Dataset entries
──────────

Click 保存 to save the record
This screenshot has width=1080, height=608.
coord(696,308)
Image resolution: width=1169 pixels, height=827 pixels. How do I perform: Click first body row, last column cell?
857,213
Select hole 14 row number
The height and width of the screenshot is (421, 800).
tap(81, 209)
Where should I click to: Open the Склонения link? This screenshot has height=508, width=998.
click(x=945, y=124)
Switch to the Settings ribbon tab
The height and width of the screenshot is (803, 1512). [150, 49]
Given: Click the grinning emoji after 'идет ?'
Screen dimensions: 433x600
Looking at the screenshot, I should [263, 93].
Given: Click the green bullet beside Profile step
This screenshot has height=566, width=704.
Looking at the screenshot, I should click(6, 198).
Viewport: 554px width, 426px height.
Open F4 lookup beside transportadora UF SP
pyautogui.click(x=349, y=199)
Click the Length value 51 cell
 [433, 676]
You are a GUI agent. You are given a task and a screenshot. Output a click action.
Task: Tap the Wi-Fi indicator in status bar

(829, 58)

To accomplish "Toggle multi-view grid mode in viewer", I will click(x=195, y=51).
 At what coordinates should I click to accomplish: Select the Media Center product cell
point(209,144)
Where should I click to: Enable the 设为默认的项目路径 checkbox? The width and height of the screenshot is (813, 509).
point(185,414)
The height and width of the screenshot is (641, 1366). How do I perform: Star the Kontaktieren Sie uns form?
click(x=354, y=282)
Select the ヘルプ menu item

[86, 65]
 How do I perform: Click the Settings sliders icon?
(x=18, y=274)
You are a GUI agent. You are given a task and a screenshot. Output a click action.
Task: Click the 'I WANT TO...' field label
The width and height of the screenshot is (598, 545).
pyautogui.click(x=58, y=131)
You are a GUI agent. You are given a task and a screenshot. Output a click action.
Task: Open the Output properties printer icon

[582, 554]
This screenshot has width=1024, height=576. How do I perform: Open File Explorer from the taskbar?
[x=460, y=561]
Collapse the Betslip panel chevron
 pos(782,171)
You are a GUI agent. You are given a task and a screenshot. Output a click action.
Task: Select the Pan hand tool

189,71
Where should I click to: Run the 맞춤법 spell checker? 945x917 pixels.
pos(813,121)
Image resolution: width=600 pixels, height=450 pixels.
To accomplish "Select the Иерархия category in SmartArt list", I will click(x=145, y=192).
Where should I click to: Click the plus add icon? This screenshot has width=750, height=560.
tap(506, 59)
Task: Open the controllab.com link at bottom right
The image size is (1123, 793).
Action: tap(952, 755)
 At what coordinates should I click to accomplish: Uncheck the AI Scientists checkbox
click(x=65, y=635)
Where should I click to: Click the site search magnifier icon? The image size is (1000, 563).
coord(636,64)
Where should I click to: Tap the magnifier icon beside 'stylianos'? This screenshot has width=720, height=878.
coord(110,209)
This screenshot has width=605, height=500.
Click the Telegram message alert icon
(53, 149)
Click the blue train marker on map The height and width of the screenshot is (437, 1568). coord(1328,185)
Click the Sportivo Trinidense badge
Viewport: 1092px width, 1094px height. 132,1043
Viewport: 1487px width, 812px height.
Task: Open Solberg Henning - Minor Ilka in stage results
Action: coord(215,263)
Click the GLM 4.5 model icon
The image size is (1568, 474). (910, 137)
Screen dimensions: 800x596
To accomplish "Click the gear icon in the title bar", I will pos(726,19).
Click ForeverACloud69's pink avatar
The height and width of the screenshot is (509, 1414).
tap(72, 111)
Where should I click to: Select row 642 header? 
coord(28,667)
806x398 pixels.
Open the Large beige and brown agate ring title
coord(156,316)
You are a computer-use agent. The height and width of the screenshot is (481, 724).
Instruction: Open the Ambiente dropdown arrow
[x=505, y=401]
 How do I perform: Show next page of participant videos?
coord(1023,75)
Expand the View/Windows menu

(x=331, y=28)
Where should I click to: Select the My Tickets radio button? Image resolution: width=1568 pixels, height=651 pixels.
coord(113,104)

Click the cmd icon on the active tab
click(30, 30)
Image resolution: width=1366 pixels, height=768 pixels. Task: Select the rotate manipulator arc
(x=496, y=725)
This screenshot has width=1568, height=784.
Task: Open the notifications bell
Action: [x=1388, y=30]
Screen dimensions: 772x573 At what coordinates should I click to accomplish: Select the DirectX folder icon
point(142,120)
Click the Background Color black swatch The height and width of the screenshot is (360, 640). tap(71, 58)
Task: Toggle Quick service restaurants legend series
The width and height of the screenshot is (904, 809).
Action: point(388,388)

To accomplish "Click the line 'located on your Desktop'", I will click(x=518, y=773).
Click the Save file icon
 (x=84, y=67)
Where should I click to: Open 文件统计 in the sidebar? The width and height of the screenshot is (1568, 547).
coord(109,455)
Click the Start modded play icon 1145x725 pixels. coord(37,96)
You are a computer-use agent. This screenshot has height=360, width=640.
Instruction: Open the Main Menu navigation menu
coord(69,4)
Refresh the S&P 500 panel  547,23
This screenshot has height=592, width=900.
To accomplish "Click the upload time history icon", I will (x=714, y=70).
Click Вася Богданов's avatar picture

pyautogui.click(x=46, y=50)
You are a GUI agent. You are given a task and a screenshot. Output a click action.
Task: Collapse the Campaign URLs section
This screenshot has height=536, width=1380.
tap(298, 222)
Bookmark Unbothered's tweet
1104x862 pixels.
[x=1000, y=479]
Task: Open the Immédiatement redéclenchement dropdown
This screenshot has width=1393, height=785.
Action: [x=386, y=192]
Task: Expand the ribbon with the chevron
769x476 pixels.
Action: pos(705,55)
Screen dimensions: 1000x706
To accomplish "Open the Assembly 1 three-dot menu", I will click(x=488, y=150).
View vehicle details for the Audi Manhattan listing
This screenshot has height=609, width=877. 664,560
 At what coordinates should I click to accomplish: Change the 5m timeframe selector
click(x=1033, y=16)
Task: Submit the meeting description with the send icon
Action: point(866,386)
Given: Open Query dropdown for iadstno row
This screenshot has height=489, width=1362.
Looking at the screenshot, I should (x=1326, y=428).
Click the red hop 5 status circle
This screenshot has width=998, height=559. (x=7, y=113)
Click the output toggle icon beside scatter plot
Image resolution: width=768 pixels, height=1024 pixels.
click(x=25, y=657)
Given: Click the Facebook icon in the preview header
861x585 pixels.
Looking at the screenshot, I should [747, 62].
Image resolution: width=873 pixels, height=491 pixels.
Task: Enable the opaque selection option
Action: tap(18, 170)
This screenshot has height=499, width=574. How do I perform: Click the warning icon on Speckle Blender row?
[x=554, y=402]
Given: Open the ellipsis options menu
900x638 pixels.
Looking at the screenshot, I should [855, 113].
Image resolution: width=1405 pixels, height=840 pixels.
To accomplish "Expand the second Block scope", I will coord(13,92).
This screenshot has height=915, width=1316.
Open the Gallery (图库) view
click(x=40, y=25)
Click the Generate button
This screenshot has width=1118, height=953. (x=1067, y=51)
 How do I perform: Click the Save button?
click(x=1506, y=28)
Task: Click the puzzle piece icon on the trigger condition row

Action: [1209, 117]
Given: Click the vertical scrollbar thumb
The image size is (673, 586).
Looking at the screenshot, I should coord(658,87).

──────────

EXERCISE: Line by line, copy the data above exactly as it reads.

TASK SOLUTION:
Click 保存 to save the record
This screenshot has width=1080, height=608.
coord(696,308)
Image resolution: width=1169 pixels, height=827 pixels. How do I perform: Click first body row, last column cell?
857,213
Select hole 14 row number
The height and width of the screenshot is (421, 800).
tap(81, 209)
Where should I click to: Open the Склонения link? This screenshot has height=508, width=998.
click(x=945, y=124)
Switch to the Settings ribbon tab
The height and width of the screenshot is (803, 1512). [150, 49]
Given: Click the grinning emoji after 'идет ?'
Screen dimensions: 433x600
Looking at the screenshot, I should [263, 93].
Given: Click the green bullet beside Profile step
This screenshot has height=566, width=704.
Looking at the screenshot, I should click(6, 198).
Viewport: 554px width, 426px height.
Open F4 lookup beside transportadora UF SP
pyautogui.click(x=349, y=199)
Click the Length value 51 cell
 [433, 676]
You are a GUI agent. You are given a task and a screenshot. Output a click action.
Task: Tap the Wi-Fi indicator in status bar

(829, 58)

To accomplish "Toggle multi-view grid mode in viewer", I will click(x=195, y=51).
 At what coordinates should I click to accomplish: Select the Media Center product cell
point(209,144)
Where should I click to: Enable the 设为默认的项目路径 checkbox? The width and height of the screenshot is (813, 509).
point(185,414)
The height and width of the screenshot is (641, 1366). How do I perform: Star the Kontaktieren Sie uns form?
click(x=354, y=282)
Select the ヘルプ menu item

[86, 65]
 How do I perform: Click the Settings sliders icon?
(x=18, y=274)
You are a GUI agent. You are given a task and a screenshot. Output a click action.
Task: Click the 'I WANT TO...' field label
The width and height of the screenshot is (598, 545).
pyautogui.click(x=58, y=131)
You are a GUI agent. You are given a task and a screenshot. Output a click action.
Task: Open the Output properties printer icon

[582, 554]
This screenshot has width=1024, height=576. How do I perform: Open File Explorer from the taskbar?
[x=460, y=561]
Collapse the Betslip panel chevron
 pos(782,171)
You are a GUI agent. You are given a task and a screenshot. Output a click action.
Task: Select the Pan hand tool

189,71
Where should I click to: Run the 맞춤법 spell checker? 945x917 pixels.
pos(813,121)
Image resolution: width=600 pixels, height=450 pixels.
To accomplish "Select the Иерархия category in SmartArt list", I will click(x=145, y=192).
Where should I click to: Click the plus add icon? This screenshot has width=750, height=560.
tap(506, 59)
Task: Open the controllab.com link at bottom right
The image size is (1123, 793).
Action: tap(952, 755)
 At what coordinates should I click to accomplish: Uncheck the AI Scientists checkbox
click(x=65, y=635)
Where should I click to: Click the site search magnifier icon? The image size is (1000, 563).
coord(636,64)
Where should I click to: Tap the magnifier icon beside 'stylianos'? This screenshot has width=720, height=878.
coord(110,209)
This screenshot has width=605, height=500.
Click the Telegram message alert icon
(53, 149)
Click the blue train marker on map The height and width of the screenshot is (437, 1568). coord(1328,185)
Click the Sportivo Trinidense badge
Viewport: 1092px width, 1094px height. 132,1043
Viewport: 1487px width, 812px height.
Task: Open Solberg Henning - Minor Ilka in stage results
Action: coord(215,263)
Click the GLM 4.5 model icon
The image size is (1568, 474). (910, 137)
Screen dimensions: 800x596
To accomplish "Click the gear icon in the title bar", I will pos(726,19).
Click ForeverACloud69's pink avatar
The height and width of the screenshot is (509, 1414).
tap(72, 111)
Where should I click to: Select row 642 header? 
coord(28,667)
806x398 pixels.
Open the Large beige and brown agate ring title
coord(156,316)
You are a computer-use agent. The height and width of the screenshot is (481, 724).
Instruction: Open the Ambiente dropdown arrow
[x=505, y=401]
 How do I perform: Show next page of participant videos?
coord(1023,75)
Expand the View/Windows menu

(x=331, y=28)
Where should I click to: Select the My Tickets radio button? Image resolution: width=1568 pixels, height=651 pixels.
coord(113,104)

Click the cmd icon on the active tab
click(30, 30)
Image resolution: width=1366 pixels, height=768 pixels. Task: Select the rotate manipulator arc
(x=496, y=725)
This screenshot has width=1568, height=784.
Task: Open the notifications bell
Action: [x=1388, y=30]
Screen dimensions: 772x573 At what coordinates should I click to accomplish: Select the DirectX folder icon
point(142,120)
Click the Background Color black swatch The height and width of the screenshot is (360, 640). tap(71, 58)
Task: Toggle Quick service restaurants legend series
The width and height of the screenshot is (904, 809).
Action: point(388,388)

To accomplish "Click the line 'located on your Desktop'", I will click(x=518, y=773).
Click the Save file icon
 (x=84, y=67)
Where should I click to: Open 文件统计 in the sidebar? The width and height of the screenshot is (1568, 547).
coord(109,455)
Click the Start modded play icon 1145x725 pixels. coord(37,96)
You are a computer-use agent. This screenshot has height=360, width=640.
Instruction: Open the Main Menu navigation menu
coord(69,4)
Refresh the S&P 500 panel  547,23
This screenshot has height=592, width=900.
To accomplish "Click the upload time history icon", I will (x=714, y=70).
Click Вася Богданов's avatar picture

pyautogui.click(x=46, y=50)
You are a GUI agent. You are given a task and a screenshot. Output a click action.
Task: Collapse the Campaign URLs section
This screenshot has height=536, width=1380.
tap(298, 222)
Bookmark Unbothered's tweet
1104x862 pixels.
[x=1000, y=479]
Task: Open the Immédiatement redéclenchement dropdown
This screenshot has width=1393, height=785.
Action: [x=386, y=192]
Task: Expand the ribbon with the chevron
769x476 pixels.
Action: pos(705,55)
Screen dimensions: 1000x706
To accomplish "Open the Assembly 1 three-dot menu", I will click(x=488, y=150).
View vehicle details for the Audi Manhattan listing
This screenshot has height=609, width=877. 664,560
 At what coordinates should I click to accomplish: Change the 5m timeframe selector
click(x=1033, y=16)
Task: Submit the meeting description with the send icon
Action: point(866,386)
Given: Open Query dropdown for iadstno row
This screenshot has height=489, width=1362.
Looking at the screenshot, I should (x=1326, y=428).
Click the red hop 5 status circle
This screenshot has width=998, height=559. (x=7, y=113)
Click the output toggle icon beside scatter plot
Image resolution: width=768 pixels, height=1024 pixels.
click(x=25, y=657)
Given: Click the Facebook icon in the preview header
861x585 pixels.
Looking at the screenshot, I should [747, 62].
Image resolution: width=873 pixels, height=491 pixels.
Task: Enable the opaque selection option
Action: tap(18, 170)
This screenshot has height=499, width=574. How do I perform: Click the warning icon on Speckle Blender row?
[x=554, y=402]
Given: Open the ellipsis options menu
900x638 pixels.
Looking at the screenshot, I should [855, 113].
Image resolution: width=1405 pixels, height=840 pixels.
To accomplish "Expand the second Block scope", I will coord(13,92).
This screenshot has height=915, width=1316.
Open the Gallery (图库) view
click(x=40, y=25)
Click the Generate button
This screenshot has width=1118, height=953. (x=1067, y=51)
 How do I perform: Click the Save button?
click(x=1506, y=28)
Task: Click the puzzle piece icon on the trigger condition row

Action: [1209, 117]
Given: Click the vertical scrollbar thumb
The image size is (673, 586).
Looking at the screenshot, I should coord(658,87).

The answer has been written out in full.